The set soon reached crowd favorite “Road Head,” and Zauner set her guitar aside to connect with the audience. She reached her heavily tattooed arms out to the front row and upper balcony in equal measure, milking the song’s long vowels for maximal effect. The bass-heavy version added extra verve to the song, while the vocals showcased just how much Japanese Breakfast does with their spare lyrics.
Downtempo tunes “Boyish” and “Till Death” were likewise given their space in the set. Even moody lines like “My ugly mouth kept running” didn’t diminish the smile on Zauner’s face as she passed the melody over to Bradley on guitar. He seemed to revel in the attention from her as much as from the audience, taking a moment to step to center stage.
Every musician brought an individual magnetism to the performance. Between his beefy beard and shimmying bare shoulders, bassist Devin Craig looked like a lumberjack on a holiday. Zauner introduced drummer Craig Hendrix as her co-producer for the latest Japanese Breakfast album, Soft Sounds from Another Planet, and late in the set he provided truly prodigious backing vocals during the band’s spot-on cover of “Dreams” by the Cranberries.
Zauner’s stage banter was light and genuinely appreciative of all Minneapolis has to offer, calling out her friends in opening local band Strange Relations, as well as a vaping tarot card reader from Eye of Horus. Even an obnoxious balcony heckler received a gracious response.
Japanese Breakfast dropped a new song called “2042” into the middle of the night, which Zauner described as “about drugs, space, and my pores.” Though no radical departure from the territory explored on Soft Sounds from Another Planet. It pushes Japanese Breakfast a little further into straightforward pop, without their usual wash of hazy synth.
Peter Bradley and Devin Craig left the stage for the spare arrangements of “Triple 7” and “This House.” With just Zauner on acoustic guitar and Hendrix on keyboard, the delicate timbre of her voice shone through with every audible exhale.
With a spirited encore of “Jane Cum” and “The Machinist,” the band’s versatility was on full display. Bedroom pop and icy Auto-tune are equally affecting in their hands. All told, their big presence and full sound makes it hard to imagine Japanese Breakfast in the smaller clubs they so recently frequented. Zauner is a performer that could easily command a much bigger room—she deserves an upper deck to soak in all that charisma.

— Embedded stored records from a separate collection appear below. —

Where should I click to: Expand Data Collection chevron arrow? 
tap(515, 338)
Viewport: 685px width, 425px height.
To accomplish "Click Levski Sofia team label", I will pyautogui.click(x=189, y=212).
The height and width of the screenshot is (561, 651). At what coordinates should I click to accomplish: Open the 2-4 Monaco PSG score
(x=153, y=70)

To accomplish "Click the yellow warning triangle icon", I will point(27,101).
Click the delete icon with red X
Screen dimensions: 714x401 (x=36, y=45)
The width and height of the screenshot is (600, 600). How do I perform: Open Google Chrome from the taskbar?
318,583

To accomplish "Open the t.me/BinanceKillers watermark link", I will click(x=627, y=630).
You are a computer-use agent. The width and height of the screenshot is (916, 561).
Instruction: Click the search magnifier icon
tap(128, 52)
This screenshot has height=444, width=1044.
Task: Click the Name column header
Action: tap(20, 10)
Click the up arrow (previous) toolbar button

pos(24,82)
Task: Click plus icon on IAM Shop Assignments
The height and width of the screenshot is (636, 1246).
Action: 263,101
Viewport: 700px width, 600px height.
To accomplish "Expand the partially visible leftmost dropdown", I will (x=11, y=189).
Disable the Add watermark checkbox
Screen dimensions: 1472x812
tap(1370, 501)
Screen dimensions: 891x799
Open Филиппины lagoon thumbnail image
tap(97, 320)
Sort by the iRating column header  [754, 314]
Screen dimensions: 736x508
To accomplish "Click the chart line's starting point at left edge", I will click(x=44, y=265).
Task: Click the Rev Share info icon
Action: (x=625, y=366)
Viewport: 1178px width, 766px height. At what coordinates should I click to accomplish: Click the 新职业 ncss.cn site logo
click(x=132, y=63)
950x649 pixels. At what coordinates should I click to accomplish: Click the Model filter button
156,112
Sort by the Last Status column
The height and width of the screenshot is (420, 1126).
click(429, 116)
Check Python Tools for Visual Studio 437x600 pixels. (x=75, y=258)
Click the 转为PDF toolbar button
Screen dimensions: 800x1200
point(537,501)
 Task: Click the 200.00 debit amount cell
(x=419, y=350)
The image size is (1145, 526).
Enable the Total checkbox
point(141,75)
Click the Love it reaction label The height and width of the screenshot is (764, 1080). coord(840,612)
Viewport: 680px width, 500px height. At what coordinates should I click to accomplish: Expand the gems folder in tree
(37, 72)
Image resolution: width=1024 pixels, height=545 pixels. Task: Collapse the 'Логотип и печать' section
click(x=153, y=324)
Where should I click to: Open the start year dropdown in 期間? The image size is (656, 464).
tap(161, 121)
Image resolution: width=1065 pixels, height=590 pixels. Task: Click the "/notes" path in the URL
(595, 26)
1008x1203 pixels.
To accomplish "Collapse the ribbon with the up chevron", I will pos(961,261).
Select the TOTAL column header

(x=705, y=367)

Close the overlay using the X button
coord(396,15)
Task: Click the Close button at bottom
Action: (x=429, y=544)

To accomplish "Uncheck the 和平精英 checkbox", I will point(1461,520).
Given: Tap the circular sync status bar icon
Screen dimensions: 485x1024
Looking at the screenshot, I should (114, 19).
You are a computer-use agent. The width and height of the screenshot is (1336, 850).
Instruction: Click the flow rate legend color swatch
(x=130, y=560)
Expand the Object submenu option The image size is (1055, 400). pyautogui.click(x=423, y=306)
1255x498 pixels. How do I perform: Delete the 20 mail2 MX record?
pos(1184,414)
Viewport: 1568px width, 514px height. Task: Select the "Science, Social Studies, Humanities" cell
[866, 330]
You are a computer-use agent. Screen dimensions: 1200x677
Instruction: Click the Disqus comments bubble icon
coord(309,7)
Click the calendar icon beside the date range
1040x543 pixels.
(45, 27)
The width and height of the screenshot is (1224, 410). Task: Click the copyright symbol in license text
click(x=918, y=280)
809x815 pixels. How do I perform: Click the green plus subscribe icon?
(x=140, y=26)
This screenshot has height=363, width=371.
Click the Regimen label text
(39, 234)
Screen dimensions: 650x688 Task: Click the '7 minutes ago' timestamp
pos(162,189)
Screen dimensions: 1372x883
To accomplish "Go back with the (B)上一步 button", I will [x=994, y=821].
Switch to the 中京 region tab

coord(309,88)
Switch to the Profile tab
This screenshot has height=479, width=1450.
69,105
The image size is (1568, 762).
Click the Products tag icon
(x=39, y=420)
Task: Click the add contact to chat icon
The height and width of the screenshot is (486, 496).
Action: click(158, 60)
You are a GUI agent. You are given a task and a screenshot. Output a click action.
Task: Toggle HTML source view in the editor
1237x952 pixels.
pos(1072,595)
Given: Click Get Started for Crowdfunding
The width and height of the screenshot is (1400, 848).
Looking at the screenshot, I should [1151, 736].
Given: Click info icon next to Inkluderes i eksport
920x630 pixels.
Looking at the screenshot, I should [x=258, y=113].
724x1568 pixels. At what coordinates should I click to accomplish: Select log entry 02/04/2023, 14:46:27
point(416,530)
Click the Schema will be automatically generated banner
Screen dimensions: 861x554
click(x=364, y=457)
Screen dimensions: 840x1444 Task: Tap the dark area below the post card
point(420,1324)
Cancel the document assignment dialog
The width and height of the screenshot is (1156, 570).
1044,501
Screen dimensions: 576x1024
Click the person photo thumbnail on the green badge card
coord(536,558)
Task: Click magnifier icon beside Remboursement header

Planetary Ambience + Diving Woman
The Woman That Loves You
The Body is a Blade
Dreams (Cranberries cover)
Everybody Wants to Love You
Overheard in the crowd: When Zauner announced they’d be playing a new song called “2042,” someone in the crowd yelled “Minneapolis 2040!” Maybe Japanese Breakfast would be a fan of the Comprehensive Plan.
Random notebook dump: While it remains to be seen how First Ave makes its mark on the Fine Line, knowing the venue is under new management made it sound better already.